Institute for Genome Sciences and Policy, Duke University, Durham, North Carolina, United States of America.
PLoS One. 2011;6(6):e20622. doi: 10.1371/journal.pone.0020622. Epub 2011 Jun 6.
Many computational microRNA target prediction tools are focused on several key features, including complementarity to 5'seed of miRNAs and evolutionary conservation. While these features allow for successful target identification, not all miRNA target sites are conserved and adhere to canonical seed complementarity.

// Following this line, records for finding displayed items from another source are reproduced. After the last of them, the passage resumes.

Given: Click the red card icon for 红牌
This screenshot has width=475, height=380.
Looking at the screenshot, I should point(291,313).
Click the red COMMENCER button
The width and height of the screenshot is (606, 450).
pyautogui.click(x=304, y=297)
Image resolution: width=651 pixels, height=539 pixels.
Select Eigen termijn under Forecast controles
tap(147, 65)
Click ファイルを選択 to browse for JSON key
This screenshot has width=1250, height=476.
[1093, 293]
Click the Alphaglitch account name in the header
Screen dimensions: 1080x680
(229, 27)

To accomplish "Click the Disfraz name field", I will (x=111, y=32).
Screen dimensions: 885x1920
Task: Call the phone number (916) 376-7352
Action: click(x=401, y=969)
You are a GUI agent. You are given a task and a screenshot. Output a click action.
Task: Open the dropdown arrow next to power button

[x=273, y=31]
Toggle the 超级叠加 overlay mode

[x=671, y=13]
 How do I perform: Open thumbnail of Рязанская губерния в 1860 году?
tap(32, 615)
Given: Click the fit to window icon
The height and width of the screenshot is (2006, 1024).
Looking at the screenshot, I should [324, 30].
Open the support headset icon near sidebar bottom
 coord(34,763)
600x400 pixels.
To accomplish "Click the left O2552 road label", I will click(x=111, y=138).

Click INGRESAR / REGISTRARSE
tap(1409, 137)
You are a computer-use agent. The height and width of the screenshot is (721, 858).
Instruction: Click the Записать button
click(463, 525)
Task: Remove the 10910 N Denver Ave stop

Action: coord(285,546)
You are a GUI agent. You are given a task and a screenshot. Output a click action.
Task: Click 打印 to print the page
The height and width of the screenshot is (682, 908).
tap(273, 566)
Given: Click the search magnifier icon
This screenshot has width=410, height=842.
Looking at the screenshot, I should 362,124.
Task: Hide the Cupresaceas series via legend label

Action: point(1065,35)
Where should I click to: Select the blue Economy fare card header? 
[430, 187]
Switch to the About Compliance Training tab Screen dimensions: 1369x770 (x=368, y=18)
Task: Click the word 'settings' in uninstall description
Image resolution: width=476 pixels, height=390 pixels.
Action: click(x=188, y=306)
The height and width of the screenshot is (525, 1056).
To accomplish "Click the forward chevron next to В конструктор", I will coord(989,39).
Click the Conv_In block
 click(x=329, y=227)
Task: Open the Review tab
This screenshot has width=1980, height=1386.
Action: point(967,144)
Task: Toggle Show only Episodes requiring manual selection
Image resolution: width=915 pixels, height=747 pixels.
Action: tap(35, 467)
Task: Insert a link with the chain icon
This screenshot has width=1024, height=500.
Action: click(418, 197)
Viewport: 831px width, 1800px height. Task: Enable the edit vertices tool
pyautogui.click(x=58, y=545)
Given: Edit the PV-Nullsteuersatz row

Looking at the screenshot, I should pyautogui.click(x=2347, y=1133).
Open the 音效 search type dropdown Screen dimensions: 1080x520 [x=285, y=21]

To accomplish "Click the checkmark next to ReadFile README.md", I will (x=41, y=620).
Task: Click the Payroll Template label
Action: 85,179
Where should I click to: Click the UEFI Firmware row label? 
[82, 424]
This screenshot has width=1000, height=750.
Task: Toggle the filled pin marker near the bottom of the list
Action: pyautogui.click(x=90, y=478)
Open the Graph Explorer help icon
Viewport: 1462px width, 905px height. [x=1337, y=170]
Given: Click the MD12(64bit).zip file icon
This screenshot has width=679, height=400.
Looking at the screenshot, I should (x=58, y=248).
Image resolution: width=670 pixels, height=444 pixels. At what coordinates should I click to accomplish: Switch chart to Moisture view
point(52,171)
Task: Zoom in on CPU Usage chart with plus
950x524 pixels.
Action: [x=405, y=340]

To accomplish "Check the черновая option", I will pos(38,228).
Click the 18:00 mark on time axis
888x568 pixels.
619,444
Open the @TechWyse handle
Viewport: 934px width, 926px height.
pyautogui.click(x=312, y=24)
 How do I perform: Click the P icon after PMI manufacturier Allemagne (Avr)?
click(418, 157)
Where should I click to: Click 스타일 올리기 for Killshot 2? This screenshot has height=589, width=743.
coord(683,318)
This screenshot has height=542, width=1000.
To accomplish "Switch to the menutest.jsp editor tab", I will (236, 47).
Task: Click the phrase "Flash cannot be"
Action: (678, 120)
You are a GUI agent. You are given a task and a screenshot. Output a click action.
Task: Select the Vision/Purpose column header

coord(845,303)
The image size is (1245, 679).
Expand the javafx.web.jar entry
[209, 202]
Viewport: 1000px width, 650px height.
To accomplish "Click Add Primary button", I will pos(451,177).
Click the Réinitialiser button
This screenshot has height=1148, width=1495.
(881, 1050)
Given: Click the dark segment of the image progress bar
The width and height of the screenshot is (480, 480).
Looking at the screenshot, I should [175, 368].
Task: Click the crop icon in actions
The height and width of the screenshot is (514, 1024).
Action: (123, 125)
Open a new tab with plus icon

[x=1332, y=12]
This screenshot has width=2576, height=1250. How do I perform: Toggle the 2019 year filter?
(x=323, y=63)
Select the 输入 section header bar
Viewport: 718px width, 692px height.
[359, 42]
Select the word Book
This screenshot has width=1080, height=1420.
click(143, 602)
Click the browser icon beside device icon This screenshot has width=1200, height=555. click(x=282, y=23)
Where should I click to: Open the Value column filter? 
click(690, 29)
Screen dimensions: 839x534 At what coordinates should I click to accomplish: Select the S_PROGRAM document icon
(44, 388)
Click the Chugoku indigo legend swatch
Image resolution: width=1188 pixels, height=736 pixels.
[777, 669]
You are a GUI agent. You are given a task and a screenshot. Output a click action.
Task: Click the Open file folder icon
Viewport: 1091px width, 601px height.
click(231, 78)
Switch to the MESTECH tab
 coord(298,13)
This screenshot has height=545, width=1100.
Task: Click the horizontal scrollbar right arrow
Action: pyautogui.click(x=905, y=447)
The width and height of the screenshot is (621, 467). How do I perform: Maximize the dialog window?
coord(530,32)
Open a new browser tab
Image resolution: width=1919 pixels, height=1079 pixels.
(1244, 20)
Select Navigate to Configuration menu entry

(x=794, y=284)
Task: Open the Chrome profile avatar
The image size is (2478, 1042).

Several studies have propagated the use of energy features of mRNA:miRNA duplexes as an alternative feature. However, different independent evaluations reported conflicting results on the reliability of energy-based predictions. Here, we reassess the usefulness of energy features for mammalian target prediction, aiming to relax or eliminate the need for perfect seed matches and conservation requirement.
METHODOLOGY/PRINCIPAL FINDINGS: We detect significant differences of energy features at experimentally supported human miRNA target sites and at genome-wide sites of AGO protein interaction. This trend is confirmed on datasets that assay the effect of miRNAs on mRNA and protein expression changes, and a simple linear regression model leads to significant correlation of predicted versus observed expression change. Compared to 6-mer seed matches as baseline, application of our energy-based model leads to ∼3-5-fold enrichment on highly down-regulated targets, and allows for prediction of strictly imperfect targets with enrichment above baseline.
CONCLUSIONS/SIGNIFICANCE: In conclusion, our results indicate significant promise for energy-based miRNA target prediction that includes a broader range of targets without having to use conservation or impose stringent seed match rules.
许多计算 miRNA 靶标预测工具都集中在几个关键特征上,包括与 miRNA 5'种子的互补性和进化保守性。虽然这些特征允许成功地识别靶标,但并非所有 miRNA 靶标位点都是保守的,并且符合规范的种子互补性。一些研究已经推广了使用 mRNA:miRNA 双链体的能量特征作为替代特征。然而,不同的独立评估报告了基于能量的预测可靠性的相互矛盾的结果。在这里,我们重新评估能量特征在哺乳动物靶标预测中的有用性,旨在放宽或消除对完美种子匹配和保守性要求的需求。
方法/主要发现:我们在实验支持的人类 miRNA 靶标位点和全基因组 AGO 蛋白相互作用位点检测到能量特征的显著差异。这一趋势在检测 miRNA 对 mRNA 和蛋白质表达变化影响的数据集上得到了证实,并且简单的线性回归模型导致预测的表达变化与观察到的表达变化之间存在显著的相关性。与 6 -mer 种子匹配作为基线相比,我们的基于能量的模型的应用导致高度下调靶标的富集约 3-5 倍,并且允许在不使用保守性或施加严格种子匹配规则的情况下预测严格不完美的靶标。
结论/意义:总之,我们的结果表明,基于能量的 miRNA 靶标预测具有很大的潜力,它可以包括更广泛的靶标,而不必使用保守性或施加严格的种子匹配规则。